[Opening INPUT section]

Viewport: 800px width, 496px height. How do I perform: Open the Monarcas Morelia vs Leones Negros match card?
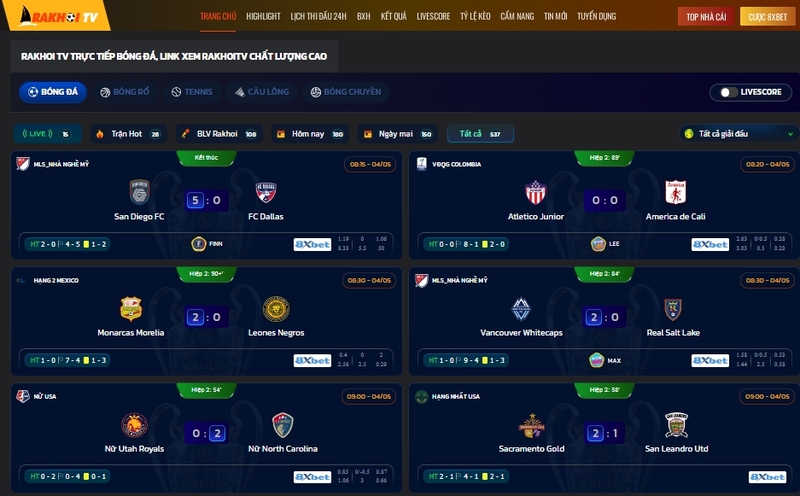click(x=206, y=321)
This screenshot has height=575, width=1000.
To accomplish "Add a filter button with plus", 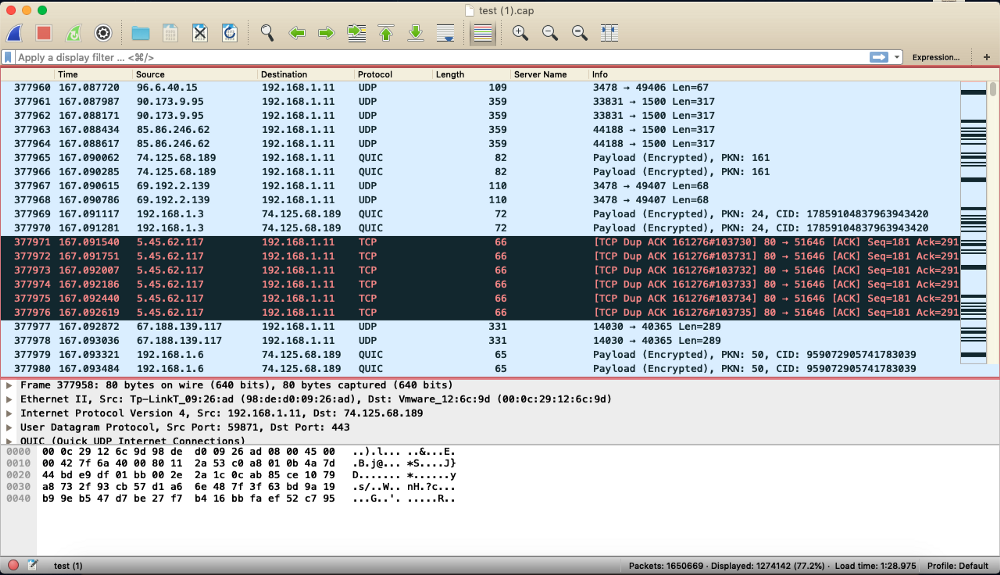I will 985,58.
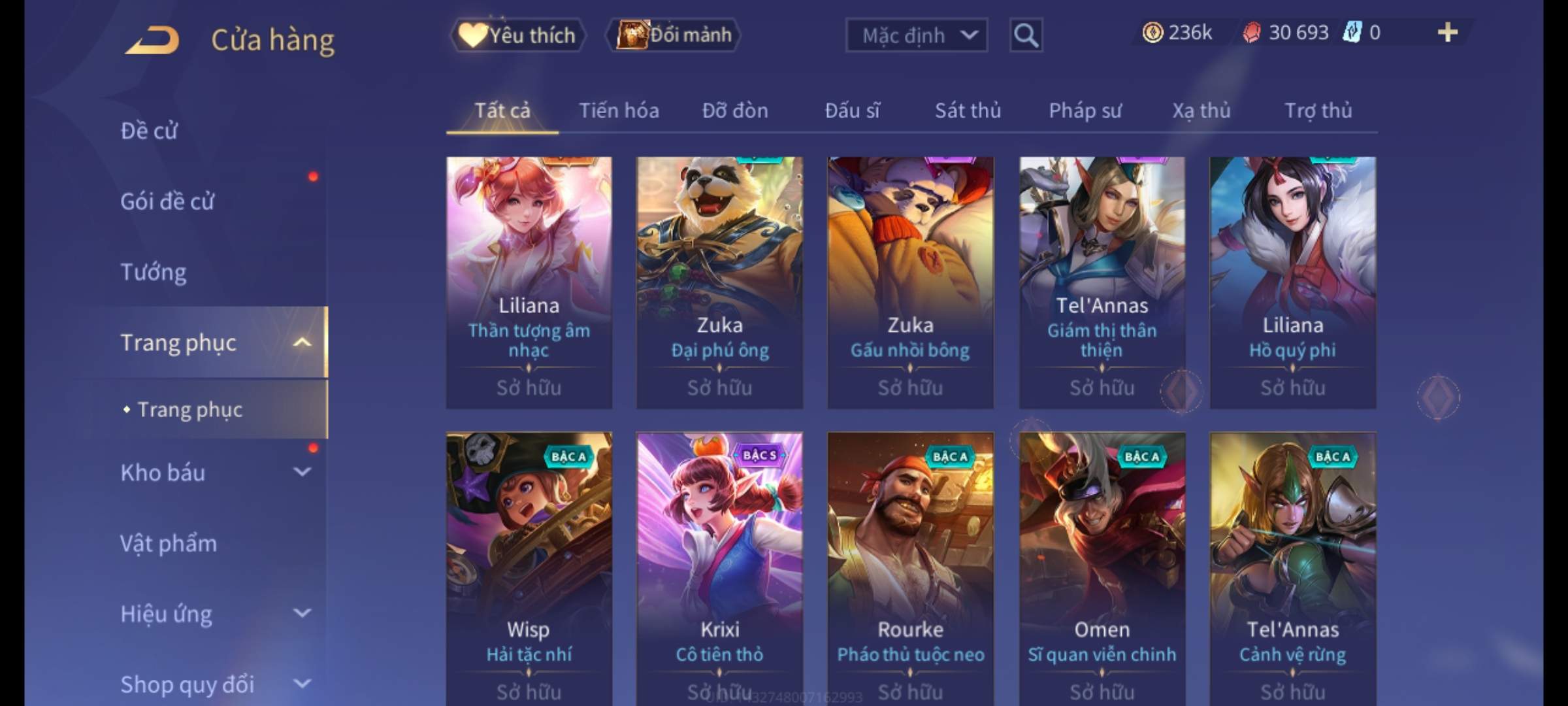The width and height of the screenshot is (1568, 706).
Task: Open the Mặc định sort dropdown
Action: point(916,35)
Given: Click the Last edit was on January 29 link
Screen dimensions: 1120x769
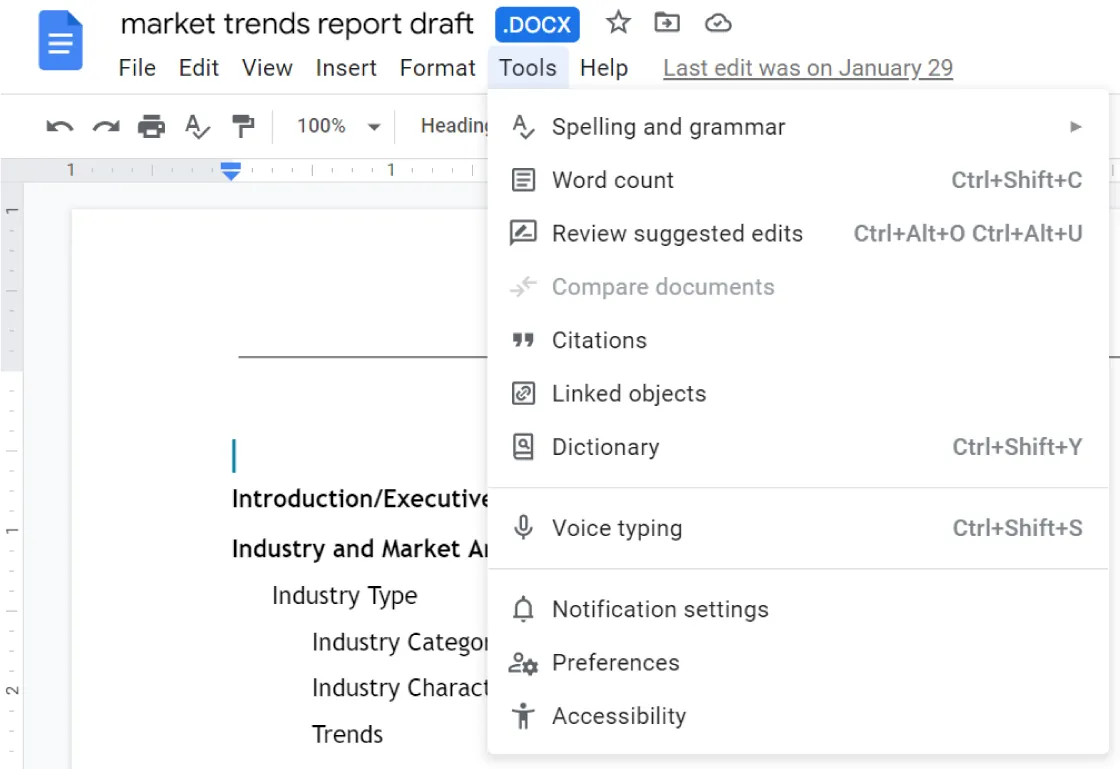Looking at the screenshot, I should click(x=808, y=68).
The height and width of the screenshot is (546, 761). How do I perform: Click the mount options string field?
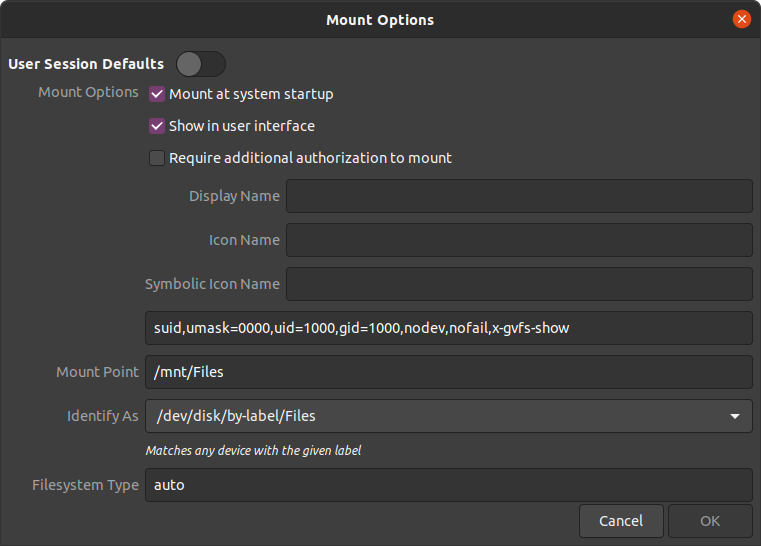point(448,328)
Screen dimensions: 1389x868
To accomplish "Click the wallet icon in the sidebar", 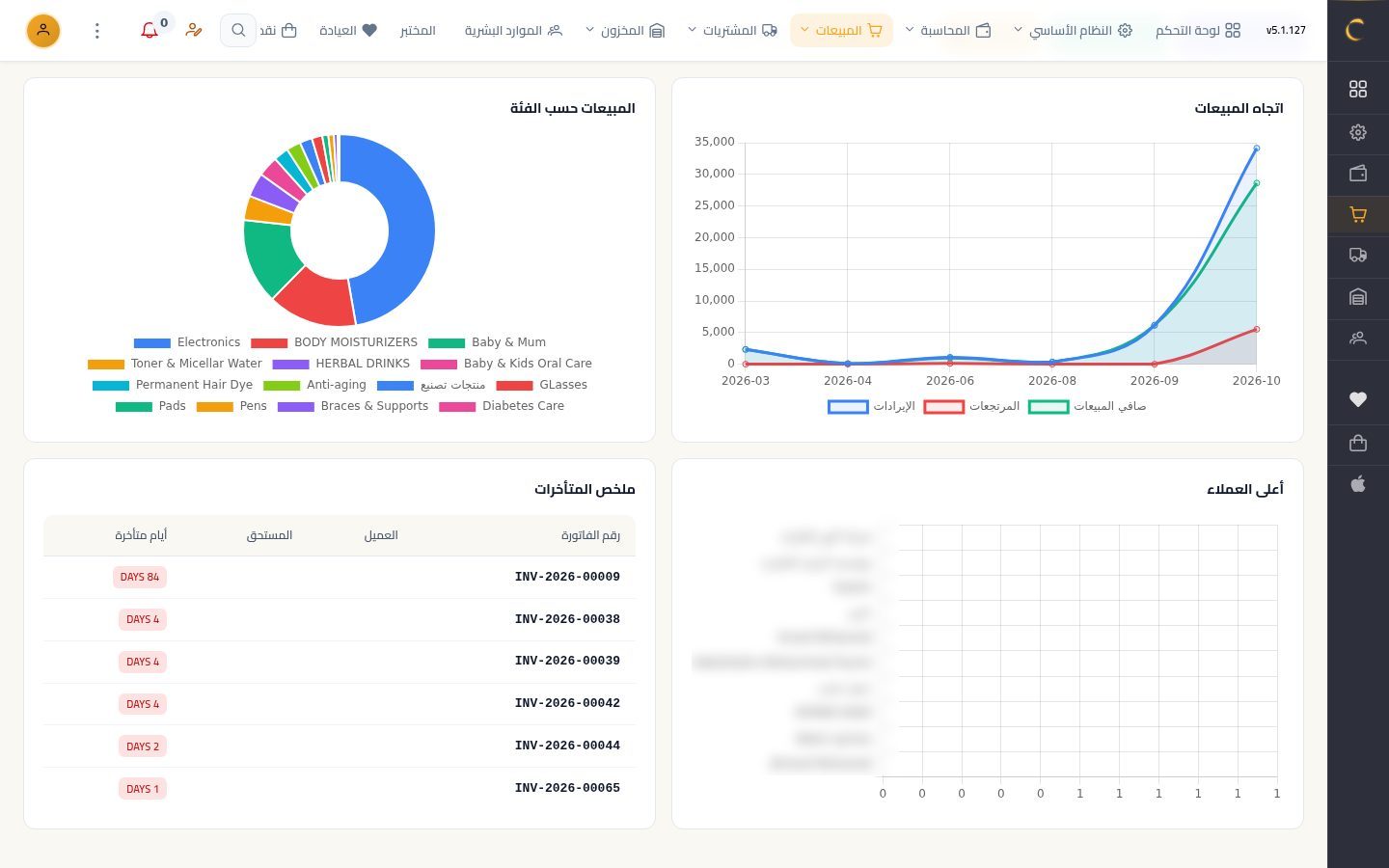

[Closing INPUT section]

The lines from the one containing "Screen dimensions: 1389x868" to the end of the material must be output exactly, both ends included; no picture may appear.

Screen dimensions: 1389x868
To accomplish "Click the wallet icon in the sidebar", 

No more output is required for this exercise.